QUESTION 15
On January 1, 2019, Loveland Ski Company issued $1,000,000 of notes payable, of which $250,000 is due on January 1 for each of the next four years,
The proper balance sheet presentation on December 31, 2019 is
O A. Current liabilities, $500,000: Long-term liabilities, $500,000
O B. Current liabilities, $250,000; Long-term liabilities, $750,000
O C. Long-term liabilities, $1,000,000.
O D. Current liabilities, $1,000,000.​

Respuesta :

Answer:

D. Current liabilities, $1,000,000.​

Explanation:

BRUH this is my 4th time changing the answer.

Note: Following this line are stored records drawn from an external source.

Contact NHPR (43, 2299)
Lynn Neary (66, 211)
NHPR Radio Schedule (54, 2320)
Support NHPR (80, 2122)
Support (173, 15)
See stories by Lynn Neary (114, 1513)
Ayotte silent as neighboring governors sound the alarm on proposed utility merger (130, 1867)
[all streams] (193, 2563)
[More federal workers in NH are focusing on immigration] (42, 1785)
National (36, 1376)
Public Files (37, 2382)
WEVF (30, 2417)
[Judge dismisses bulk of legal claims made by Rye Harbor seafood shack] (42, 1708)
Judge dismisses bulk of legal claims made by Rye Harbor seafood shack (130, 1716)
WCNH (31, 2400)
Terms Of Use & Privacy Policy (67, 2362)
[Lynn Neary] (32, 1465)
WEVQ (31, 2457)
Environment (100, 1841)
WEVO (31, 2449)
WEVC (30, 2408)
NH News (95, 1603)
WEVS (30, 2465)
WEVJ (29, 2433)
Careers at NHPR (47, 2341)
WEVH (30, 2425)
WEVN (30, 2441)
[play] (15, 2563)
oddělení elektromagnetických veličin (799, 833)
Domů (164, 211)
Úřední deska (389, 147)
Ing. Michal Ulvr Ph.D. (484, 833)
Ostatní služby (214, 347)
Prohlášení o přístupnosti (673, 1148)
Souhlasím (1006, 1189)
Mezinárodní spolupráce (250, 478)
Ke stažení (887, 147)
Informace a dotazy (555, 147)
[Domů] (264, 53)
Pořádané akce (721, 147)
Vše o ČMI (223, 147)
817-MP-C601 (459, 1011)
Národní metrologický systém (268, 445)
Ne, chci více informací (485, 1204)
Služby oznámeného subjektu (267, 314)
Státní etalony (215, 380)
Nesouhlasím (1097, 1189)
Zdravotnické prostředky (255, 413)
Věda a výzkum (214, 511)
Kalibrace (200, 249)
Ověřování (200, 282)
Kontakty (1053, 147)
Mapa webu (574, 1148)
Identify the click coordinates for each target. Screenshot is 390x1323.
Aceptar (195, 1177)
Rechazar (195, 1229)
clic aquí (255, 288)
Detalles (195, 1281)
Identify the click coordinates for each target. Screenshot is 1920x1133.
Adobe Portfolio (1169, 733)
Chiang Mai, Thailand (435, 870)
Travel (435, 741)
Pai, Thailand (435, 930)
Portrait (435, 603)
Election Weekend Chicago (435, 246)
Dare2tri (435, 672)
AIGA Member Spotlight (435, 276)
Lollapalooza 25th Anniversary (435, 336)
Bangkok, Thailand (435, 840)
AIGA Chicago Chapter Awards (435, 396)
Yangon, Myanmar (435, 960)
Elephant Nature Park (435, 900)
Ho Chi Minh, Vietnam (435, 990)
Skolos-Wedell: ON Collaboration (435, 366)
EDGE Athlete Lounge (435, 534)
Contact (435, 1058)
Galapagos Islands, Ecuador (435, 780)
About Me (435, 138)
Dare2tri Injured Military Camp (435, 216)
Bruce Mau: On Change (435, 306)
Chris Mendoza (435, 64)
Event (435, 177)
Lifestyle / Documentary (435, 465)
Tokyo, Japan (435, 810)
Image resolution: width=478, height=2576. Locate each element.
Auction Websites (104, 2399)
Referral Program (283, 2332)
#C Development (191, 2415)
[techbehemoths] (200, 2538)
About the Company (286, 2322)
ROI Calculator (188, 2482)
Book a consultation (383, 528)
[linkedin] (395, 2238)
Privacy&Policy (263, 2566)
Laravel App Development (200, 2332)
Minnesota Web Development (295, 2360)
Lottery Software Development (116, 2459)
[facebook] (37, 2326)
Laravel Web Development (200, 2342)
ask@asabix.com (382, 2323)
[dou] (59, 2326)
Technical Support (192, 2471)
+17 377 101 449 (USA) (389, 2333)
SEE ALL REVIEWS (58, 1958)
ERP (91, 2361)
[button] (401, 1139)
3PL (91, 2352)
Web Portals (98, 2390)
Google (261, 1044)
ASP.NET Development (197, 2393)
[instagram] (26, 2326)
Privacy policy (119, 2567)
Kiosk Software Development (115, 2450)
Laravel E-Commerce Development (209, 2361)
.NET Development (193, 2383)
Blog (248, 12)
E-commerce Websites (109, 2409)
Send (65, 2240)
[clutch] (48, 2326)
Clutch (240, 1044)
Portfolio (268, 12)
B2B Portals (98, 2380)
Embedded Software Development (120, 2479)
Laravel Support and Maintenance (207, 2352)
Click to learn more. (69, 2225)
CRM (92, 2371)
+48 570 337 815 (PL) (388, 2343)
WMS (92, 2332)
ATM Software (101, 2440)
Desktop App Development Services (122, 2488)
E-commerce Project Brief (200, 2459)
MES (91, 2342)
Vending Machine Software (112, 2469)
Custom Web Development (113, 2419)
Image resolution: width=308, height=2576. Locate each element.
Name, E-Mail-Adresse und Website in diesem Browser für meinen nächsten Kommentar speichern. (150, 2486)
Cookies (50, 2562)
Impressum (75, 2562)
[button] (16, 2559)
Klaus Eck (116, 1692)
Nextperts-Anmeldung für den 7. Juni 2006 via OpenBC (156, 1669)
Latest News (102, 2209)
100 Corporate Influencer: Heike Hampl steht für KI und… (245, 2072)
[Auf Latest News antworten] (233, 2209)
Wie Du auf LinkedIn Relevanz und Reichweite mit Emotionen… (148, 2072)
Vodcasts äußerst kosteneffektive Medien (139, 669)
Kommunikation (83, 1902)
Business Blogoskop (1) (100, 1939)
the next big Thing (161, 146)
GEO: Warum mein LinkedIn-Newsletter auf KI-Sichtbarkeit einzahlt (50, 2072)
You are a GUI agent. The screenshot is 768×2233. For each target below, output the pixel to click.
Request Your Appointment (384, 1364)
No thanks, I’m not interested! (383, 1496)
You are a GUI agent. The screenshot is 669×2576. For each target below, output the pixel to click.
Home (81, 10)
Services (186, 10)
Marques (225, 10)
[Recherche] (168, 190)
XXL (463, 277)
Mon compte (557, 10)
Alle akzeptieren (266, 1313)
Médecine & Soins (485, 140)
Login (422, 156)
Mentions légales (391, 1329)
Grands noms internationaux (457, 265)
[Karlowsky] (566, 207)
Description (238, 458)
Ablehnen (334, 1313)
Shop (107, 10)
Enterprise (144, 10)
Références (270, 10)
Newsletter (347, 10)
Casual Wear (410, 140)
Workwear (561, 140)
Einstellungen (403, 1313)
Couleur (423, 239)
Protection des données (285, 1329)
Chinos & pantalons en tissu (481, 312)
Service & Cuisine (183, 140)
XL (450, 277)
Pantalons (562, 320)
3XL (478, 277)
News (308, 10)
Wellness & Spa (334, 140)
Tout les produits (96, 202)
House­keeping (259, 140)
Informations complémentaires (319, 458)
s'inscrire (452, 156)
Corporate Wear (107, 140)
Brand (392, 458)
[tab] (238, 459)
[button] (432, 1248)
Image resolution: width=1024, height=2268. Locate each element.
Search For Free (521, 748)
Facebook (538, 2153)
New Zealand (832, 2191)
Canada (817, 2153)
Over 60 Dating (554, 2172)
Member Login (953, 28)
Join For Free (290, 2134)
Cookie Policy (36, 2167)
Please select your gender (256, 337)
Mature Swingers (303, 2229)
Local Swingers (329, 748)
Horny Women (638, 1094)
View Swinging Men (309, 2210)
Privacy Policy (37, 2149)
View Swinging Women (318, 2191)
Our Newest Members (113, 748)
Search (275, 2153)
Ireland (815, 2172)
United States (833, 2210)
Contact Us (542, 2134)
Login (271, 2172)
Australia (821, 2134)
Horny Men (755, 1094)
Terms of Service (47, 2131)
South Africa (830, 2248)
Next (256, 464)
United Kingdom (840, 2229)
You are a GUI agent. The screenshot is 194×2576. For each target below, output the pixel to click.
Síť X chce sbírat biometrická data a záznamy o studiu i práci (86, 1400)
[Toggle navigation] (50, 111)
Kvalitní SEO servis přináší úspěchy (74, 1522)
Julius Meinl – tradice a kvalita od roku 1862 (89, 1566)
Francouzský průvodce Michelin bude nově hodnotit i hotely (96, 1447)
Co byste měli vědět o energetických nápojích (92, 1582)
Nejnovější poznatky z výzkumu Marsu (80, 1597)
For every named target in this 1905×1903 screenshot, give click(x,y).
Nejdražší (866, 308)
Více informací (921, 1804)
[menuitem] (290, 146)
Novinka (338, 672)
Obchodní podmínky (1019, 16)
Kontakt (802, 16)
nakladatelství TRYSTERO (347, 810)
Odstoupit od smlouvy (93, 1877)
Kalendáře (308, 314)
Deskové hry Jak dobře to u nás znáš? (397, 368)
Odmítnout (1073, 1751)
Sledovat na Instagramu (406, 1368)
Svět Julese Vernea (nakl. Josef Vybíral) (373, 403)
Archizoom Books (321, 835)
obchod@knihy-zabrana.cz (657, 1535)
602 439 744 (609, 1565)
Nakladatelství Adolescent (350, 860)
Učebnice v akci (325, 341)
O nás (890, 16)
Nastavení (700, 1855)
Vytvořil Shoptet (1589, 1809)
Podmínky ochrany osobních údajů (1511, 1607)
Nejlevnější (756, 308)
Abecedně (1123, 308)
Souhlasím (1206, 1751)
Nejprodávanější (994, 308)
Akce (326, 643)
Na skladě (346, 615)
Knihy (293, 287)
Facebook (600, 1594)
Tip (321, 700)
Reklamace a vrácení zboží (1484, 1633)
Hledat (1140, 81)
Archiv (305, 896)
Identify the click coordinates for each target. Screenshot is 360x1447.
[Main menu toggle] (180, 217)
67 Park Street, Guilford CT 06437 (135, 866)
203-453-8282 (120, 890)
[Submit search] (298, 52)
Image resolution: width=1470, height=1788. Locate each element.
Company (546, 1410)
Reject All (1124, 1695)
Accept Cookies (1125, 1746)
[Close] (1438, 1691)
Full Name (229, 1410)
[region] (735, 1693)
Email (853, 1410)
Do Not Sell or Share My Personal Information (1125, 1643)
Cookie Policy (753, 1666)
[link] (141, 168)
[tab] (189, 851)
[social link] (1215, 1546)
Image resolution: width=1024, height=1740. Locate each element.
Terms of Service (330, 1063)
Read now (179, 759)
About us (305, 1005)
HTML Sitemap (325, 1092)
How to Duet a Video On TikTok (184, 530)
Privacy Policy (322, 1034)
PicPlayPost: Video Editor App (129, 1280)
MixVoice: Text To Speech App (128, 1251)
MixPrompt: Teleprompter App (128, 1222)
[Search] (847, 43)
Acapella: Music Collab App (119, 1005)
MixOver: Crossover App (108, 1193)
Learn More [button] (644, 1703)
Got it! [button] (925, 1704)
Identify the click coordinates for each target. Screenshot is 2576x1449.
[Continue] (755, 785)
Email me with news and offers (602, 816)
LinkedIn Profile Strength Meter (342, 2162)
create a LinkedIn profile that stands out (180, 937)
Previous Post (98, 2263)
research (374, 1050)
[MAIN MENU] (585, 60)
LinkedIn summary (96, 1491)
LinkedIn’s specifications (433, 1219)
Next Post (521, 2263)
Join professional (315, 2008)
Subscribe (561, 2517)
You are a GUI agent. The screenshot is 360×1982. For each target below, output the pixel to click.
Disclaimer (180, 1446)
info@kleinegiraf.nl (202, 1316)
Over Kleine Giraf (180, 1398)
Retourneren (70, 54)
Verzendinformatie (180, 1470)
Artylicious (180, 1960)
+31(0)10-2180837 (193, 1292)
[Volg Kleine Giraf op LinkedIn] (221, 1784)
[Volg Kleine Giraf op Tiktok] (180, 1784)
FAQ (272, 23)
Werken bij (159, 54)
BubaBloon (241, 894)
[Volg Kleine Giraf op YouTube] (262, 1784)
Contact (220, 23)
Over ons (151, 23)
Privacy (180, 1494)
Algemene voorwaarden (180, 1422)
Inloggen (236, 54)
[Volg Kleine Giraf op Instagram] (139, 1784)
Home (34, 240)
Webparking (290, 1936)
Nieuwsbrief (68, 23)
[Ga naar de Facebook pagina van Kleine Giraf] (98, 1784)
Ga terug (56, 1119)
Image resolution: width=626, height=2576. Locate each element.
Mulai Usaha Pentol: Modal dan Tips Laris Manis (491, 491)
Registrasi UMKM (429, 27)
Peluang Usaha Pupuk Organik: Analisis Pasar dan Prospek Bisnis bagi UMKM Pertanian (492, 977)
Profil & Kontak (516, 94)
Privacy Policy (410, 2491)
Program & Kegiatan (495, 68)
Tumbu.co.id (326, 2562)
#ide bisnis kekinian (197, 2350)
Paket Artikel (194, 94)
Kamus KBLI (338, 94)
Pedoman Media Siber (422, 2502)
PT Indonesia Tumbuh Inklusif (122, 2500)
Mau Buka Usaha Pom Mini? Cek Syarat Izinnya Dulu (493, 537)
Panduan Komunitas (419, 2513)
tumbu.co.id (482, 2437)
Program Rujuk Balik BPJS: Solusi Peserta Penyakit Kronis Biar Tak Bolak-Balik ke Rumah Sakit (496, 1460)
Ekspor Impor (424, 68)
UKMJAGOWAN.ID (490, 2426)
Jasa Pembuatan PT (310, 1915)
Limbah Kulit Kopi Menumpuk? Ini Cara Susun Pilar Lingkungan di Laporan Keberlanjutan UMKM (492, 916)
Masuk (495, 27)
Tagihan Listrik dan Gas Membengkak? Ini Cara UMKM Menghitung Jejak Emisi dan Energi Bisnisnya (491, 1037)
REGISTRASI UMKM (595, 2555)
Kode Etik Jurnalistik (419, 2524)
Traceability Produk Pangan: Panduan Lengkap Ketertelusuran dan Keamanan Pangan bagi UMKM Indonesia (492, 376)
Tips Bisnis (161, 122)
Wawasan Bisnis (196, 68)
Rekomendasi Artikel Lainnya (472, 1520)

Ok, so on January 1, 2019 Loveland issued this note about paying 250,000 per year, for the next four years on the same date that they issued the not (January 1, 2019). So January passes, then comes February, then March, April, May, June, July, August, September, October, November, now it is finally December. December 31 swings around, and it has almost been an exact year since Loveland issued this note. But it has not been a complete year, it is New Years Eve, and they have one more day till they have to pay. They have not payed anything. The difference between Current liabilities and Long-Term liabilities are that  current liabilities are liabilities that are due and payable within one year, and long-term liabilities are liabilities that are due after a year or more. So it is D. I am so sorry that this took so long, and I really hope that this helped!!